# Be Sure To Unplug Everything.....



## darkzero (Feb 16, 2015)

If this guy comes over!  
	

		
			
		

		
	




Borderline NSFW


----------



## higgite (Feb 16, 2015)

I sure hope that guy has a wind up TV.


----------



## road (Feb 16, 2015)

Seen a few of his videos ,, laugh till it hurts !


----------



## Billh50 (Feb 16, 2015)

I think I'd have to pull the main house fuses if he came over.


----------



## Mark in Indiana (Feb 16, 2015)

Enjoyed the video.

Reminds me of a guy who I used to work with had a HF electronic fly swatter. That's the battery operated device that looks like a tennis racket and puts out a very high voltage to fry bugs the same way a bug zapper does. 

While sitting around the shop, he was holding it like a guitar and strumming away on the metal grid.
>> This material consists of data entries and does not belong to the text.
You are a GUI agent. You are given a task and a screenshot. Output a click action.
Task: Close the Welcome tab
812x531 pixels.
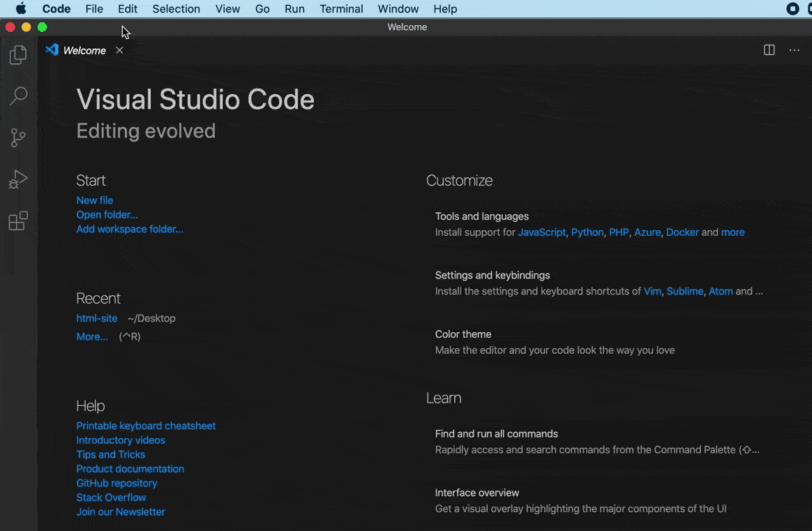click(119, 50)
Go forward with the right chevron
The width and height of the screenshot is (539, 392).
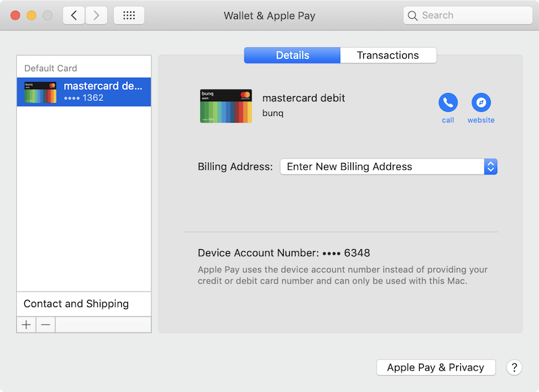[x=96, y=15]
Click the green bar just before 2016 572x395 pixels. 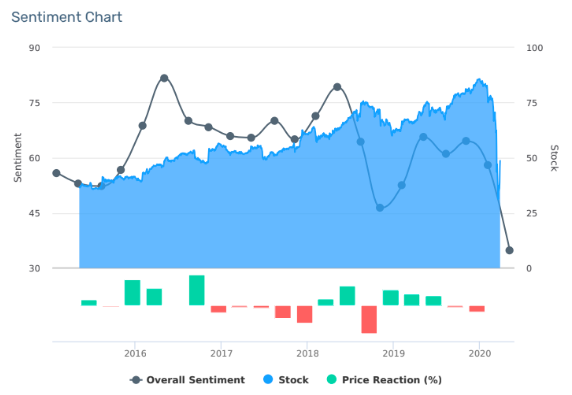click(x=132, y=293)
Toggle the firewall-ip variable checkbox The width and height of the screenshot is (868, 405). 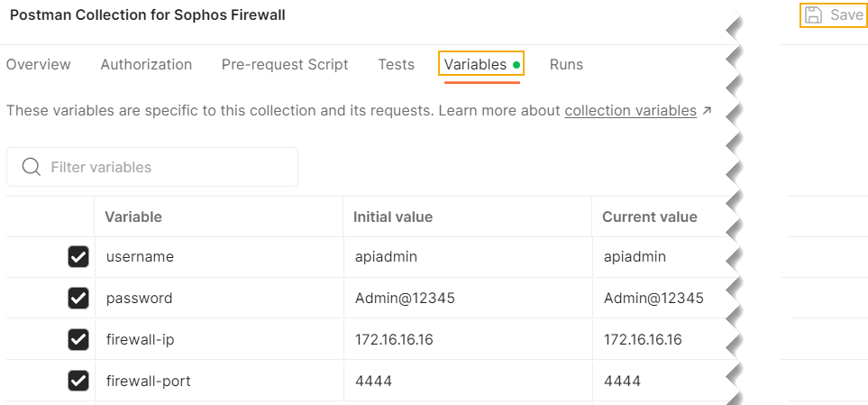coord(78,339)
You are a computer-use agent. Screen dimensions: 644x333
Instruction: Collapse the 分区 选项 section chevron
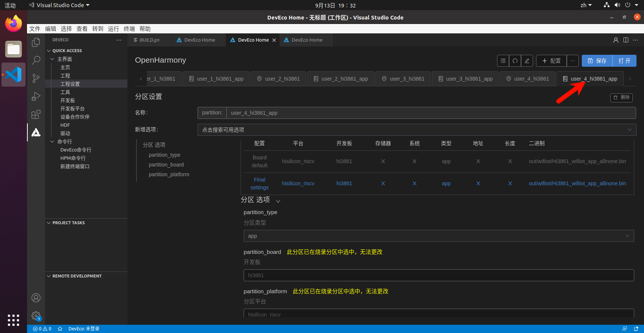tap(278, 201)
He then lost grip, accidentally pressed the button on the handle and...ZAP!


----------



## road (Feb 16, 2015)

try searching youtube for the rest of his videos.. you'll **** yourself....


----------



## darkzero (Feb 16, 2015)

road said:


> try searching youtube for the rest of his videos.. you'll **** yourself....
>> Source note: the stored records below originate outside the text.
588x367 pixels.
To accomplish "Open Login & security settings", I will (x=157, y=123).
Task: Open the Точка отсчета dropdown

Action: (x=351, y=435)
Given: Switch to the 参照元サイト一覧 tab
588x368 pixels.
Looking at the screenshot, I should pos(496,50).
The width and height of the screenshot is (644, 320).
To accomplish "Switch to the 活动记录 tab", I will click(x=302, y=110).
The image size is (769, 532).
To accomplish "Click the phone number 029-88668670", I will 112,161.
Who is he and/or what is his YT channel?


----------



## hermetic (Feb 16, 2015)

Freind of mine always tells the tale of being shown for the first time (he was an apprentice at an agricultural engineering company) how to use jump leads to start a combine harvester " Remember lad, it's always red to red and black to BAAAAAAAAAAANG" 

I still say it every time I use jump leads!
Phil


----------



## road (Feb 16, 2015)

Search youtube for https://www.youtube.com/user/msadaghd


----------



## 4GSR (Feb 17, 2015)

Remind me not to ever hire him when I need a electrician.... Or to repair anything that uses electricity! Period!


----------



## Holescreek (Feb 17, 2015)

I've subscribed to his page for the last year or two, nothing wrong with a little laughter to aid teaching.


----------